最悪を煮詰めたような、湿気と暑さを感じる古いアパート。幸せそうに微笑みながら死んでいる父と母。それは海原アオを作ったものだ。

 父と母のアパートから帰ったあの日から、警察の聴取だとか、葬式だとか様々あってそれなりに忙しくしていた。全て終わったあとは祖母が気を使って、一週間ほど休むように言った。やることもなく、部屋で寝ているか、道場で薙刀を振っているかどちらかだった。祖母は何か言おうとしてやめる、ということを繰り返した。アオがあまりにもいつも通りなので、祖母もまた、いつも通りに、きっかり一週間後、アオを送り出す。

 舞は学校で待っていて、アオはまず舞に頭を下げた。


「ごめんね」

「いいわよ。別に」


 貸すと約束していた本を忘れた、その程度の軽い謝罪に対する答えのようだった。軽く許して貰えてしまって、帰る頃には舞とのやりとりもいつもの通りであった。窓から外を見ると、人だかりができている。


「あ、アオ。また来てるわよ」

「……うん」


 謝りにいくべきか悩んではいた。ただ、もう会うことはないかもしれないとも思えた。もしそうなら、それが一番良い気がして放置するという選択をした。それなのに、学校に復帰したその日に、伴雷は会いに来て、こちらに気付くと大きく手を振った。いつも通りだ。

 舞が数学のノートを持ってきて言う。


「アオ、この紙になんか描いて」

「なんかって?」

「適当に猫とか」

「猫?」


 言われた通りに猫らしき生きものを描く。耳が尖っていて、胴体は長い。髭としっぽをつけて、黒く塗る。「横にサイン」「サイン?」カイバラアオと書き添えると、舞は大きく頷いた。絵を描いたページを切り取って、門へと降りていく。

 舞は伴雷にその紙を突きつけると言った。


「これいくらいになる?」

「直筆のやつっすか。レアだね……」


 二人が喋っている、その後ろをついていく。会ったからには、投げたことや理不尽な言葉は謝る必要がある。どのタイミングで言ったものか考えているが、舞の話は終わらない。

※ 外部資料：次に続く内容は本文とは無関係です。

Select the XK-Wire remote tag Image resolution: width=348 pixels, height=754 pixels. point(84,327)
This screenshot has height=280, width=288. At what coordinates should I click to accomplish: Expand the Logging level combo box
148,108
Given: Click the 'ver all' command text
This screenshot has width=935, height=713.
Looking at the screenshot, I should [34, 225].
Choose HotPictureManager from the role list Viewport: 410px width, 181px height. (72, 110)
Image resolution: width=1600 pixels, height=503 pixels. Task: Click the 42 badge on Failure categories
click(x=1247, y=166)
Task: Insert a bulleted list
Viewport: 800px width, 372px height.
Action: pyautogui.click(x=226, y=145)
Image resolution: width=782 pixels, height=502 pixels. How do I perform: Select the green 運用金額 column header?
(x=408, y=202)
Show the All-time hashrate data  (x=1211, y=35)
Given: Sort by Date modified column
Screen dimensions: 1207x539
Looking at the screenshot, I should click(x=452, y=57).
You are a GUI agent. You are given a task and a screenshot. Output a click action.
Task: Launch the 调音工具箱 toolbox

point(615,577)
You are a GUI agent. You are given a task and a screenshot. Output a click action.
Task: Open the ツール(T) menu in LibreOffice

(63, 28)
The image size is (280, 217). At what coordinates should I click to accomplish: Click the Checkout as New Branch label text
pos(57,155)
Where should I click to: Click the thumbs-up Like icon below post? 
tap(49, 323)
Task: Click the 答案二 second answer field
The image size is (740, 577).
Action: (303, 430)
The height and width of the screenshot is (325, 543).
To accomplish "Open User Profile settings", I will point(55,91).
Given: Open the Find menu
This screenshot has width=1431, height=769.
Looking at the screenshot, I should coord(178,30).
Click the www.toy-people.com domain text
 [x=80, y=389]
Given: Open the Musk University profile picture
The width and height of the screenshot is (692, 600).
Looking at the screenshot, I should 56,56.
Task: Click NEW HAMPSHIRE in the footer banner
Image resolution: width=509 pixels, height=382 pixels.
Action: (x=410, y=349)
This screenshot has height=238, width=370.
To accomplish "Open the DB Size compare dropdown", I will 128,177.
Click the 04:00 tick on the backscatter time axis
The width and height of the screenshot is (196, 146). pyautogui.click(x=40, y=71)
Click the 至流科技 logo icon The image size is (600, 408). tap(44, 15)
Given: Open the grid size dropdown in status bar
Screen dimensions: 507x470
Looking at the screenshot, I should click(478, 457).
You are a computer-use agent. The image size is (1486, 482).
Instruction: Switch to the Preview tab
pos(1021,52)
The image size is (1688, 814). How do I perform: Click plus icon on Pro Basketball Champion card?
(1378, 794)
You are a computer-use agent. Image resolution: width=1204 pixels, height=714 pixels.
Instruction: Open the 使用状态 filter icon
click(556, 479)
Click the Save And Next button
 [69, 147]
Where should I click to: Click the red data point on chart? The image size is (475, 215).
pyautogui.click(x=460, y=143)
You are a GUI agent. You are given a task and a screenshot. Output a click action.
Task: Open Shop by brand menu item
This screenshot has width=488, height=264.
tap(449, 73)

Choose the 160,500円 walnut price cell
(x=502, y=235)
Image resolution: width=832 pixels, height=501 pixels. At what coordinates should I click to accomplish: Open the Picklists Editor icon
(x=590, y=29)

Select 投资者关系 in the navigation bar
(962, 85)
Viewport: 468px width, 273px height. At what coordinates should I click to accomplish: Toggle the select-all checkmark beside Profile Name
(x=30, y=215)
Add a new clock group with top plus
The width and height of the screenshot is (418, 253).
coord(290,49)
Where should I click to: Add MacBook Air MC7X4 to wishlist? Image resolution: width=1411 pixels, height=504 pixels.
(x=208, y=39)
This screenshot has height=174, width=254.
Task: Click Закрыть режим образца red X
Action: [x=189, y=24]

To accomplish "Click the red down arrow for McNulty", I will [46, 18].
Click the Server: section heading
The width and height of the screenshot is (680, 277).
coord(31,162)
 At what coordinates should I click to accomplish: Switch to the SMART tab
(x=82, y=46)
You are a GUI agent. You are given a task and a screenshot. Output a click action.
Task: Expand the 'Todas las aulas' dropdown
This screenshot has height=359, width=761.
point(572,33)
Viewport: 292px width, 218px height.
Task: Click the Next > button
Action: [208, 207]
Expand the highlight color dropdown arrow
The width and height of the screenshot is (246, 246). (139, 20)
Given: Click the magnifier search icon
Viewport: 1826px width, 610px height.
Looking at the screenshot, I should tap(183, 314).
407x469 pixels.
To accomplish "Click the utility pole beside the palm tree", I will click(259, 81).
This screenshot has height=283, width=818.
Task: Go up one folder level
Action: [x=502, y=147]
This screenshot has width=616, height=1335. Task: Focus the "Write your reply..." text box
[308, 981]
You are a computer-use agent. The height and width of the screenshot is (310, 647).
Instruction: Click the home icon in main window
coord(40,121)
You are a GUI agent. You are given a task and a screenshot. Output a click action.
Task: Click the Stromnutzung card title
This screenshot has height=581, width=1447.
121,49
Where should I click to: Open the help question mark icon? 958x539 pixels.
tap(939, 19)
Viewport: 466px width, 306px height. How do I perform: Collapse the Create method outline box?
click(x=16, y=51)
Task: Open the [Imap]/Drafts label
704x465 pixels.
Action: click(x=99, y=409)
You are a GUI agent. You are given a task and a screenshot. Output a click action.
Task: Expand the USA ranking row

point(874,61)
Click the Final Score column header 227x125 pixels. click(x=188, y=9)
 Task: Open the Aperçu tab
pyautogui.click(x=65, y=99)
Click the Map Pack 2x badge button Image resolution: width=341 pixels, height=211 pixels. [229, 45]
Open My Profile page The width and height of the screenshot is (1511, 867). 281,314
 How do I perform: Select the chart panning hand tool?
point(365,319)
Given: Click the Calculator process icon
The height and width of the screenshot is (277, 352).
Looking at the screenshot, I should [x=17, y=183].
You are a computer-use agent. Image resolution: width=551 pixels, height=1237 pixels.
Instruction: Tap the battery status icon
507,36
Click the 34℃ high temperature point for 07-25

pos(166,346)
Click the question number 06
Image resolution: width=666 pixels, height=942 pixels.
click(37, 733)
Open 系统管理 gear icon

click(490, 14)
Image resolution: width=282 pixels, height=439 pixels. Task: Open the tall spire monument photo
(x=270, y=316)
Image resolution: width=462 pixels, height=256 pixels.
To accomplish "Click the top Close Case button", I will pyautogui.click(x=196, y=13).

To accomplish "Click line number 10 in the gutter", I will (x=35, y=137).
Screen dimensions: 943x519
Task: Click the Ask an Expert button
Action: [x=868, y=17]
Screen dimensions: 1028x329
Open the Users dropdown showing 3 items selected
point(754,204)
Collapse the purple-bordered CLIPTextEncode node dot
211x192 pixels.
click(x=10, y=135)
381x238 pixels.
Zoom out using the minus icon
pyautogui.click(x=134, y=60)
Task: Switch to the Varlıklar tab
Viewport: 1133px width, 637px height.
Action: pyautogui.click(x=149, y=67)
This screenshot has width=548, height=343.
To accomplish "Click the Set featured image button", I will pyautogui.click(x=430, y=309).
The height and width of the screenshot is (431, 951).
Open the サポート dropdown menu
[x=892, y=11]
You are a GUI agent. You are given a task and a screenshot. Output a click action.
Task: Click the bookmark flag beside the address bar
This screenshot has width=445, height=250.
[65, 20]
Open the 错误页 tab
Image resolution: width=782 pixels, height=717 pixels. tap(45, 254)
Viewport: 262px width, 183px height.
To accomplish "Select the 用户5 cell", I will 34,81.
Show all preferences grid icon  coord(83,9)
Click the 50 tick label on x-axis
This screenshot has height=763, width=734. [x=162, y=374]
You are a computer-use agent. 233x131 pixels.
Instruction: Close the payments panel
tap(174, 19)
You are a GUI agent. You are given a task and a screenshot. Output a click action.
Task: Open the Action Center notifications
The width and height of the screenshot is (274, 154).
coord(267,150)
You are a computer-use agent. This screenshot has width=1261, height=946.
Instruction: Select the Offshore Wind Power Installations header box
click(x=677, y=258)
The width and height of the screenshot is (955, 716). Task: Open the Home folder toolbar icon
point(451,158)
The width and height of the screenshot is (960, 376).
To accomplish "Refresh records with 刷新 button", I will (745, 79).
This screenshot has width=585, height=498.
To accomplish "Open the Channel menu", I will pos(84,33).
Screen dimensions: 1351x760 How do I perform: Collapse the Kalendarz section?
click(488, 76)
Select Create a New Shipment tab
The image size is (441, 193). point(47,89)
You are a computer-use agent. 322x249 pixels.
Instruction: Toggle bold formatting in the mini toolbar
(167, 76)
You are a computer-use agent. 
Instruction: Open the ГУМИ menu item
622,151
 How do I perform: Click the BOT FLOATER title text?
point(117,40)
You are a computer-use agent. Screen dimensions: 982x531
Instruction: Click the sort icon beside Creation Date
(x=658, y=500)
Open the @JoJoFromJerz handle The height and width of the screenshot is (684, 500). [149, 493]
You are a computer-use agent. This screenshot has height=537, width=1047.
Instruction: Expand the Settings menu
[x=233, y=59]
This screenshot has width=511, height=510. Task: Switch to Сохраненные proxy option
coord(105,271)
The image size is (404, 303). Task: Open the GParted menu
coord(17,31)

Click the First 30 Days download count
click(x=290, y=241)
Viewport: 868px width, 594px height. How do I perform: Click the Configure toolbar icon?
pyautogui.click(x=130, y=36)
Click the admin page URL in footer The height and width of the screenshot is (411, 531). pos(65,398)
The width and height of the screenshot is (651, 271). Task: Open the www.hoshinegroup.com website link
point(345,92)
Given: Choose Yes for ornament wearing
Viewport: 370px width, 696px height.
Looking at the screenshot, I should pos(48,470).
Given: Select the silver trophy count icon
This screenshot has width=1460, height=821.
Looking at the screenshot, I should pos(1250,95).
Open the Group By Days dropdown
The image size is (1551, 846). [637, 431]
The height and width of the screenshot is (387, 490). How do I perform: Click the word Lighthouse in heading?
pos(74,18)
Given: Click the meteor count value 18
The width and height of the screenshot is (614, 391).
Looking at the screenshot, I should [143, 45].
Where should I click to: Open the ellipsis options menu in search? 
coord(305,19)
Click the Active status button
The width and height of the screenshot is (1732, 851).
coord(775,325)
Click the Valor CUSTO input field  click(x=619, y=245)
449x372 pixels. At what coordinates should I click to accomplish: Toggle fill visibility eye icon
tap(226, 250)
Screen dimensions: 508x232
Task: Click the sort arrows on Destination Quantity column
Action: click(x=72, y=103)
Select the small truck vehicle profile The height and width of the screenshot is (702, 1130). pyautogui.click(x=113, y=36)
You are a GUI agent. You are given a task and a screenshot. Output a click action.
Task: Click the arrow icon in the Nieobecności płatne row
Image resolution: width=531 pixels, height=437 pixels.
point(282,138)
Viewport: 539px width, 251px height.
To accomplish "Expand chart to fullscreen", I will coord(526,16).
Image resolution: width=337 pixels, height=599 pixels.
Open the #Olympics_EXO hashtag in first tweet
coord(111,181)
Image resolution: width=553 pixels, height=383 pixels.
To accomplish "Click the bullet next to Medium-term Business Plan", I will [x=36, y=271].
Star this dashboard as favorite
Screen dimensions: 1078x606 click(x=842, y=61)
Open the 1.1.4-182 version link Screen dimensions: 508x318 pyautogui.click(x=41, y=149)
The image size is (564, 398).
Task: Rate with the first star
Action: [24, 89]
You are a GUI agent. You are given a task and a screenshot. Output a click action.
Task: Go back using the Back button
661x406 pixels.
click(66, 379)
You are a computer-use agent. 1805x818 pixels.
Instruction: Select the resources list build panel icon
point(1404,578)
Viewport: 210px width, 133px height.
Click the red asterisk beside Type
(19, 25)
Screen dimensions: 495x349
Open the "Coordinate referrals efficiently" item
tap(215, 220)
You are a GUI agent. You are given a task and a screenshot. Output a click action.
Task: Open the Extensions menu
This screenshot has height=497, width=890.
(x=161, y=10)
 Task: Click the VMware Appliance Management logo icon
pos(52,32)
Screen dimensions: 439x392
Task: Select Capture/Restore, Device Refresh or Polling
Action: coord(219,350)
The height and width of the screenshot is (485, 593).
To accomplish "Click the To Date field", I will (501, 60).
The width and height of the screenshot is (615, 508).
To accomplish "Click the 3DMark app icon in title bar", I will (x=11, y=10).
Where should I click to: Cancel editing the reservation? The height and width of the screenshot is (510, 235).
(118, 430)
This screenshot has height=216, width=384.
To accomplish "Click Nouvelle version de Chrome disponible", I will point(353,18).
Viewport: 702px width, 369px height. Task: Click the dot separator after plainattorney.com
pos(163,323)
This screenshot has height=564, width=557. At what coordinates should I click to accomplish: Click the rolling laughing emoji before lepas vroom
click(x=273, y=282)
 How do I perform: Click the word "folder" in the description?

「あと今日のハイライトだけど、アオ、校舎裏に呼び出されてた」

「えっ、喧嘩?」

「おしい。告白」

「おしくはなくない?」


 つい、ツッコミを入れてしまった。二人がアオに振り返り、真ん中に入れてくれる。伴雷はなにもなかったみたいに言う。


「え? 返事は? もしかしてオーケー?」

「オーケーしてない」


 アオも、思わずいつも通りに答えてしまった。


「恋愛って、よくわからないし」

「だ、だよねー! よかったよかった」


 ほんとうによかった、と安堵する伴雷を見て、舞は一人少しだけ前に行って「私今日は急ぐから」と走って行った。話しをするきっかけをくれた。アオは胸のあたりを押さえる。


「今日、告白される前に、伴雷くんと私は付き合ってるのか聞かれた」

「へえー!? それはまた! それはまたねえ!?」


 伴雷は顔を赤くして慌てていた。アオは必死に、いつも通り、と言い聞かせる。いつも、どうやって話をしていたか。一週間ぶりだからだろうか。うまく思い出せない。


「も、もしかして、俺が、その男になんかすると思って断っちゃったとか?」


 アオはきょとんと伴雷を見上げる。何故そんな話になるのかわからない。断ったのは、恋愛する気がないからだ。告白もそのように断った。


「大丈夫。アオさんが心の底からそうしたいっていうなら、俺は応援しちゃうからサ」


 やはり、思い出すのは父と母のことだ。自分のやりたいことについて、やってみたいことについて考えると、いつも思い出す。


「……どんなことでも?」

「どんなことでも」

「本当に、どんなことでも?」

「本当に、どんなことでも」


 伴雷は笑う。痛みを隠すような、少し苦みのある微笑みだ。


「でも、この前は、止めようとした」

「もうしないよ」


 止められて、悲しかったような、嬉しかったような。悔しかったような。今でもあの感情を表現することができない。止められるとは思っていなかった。あそこまで行っても引いてくれないとは思えなかった。一つわかることは、あの時自分は肯定されたがっていたということ。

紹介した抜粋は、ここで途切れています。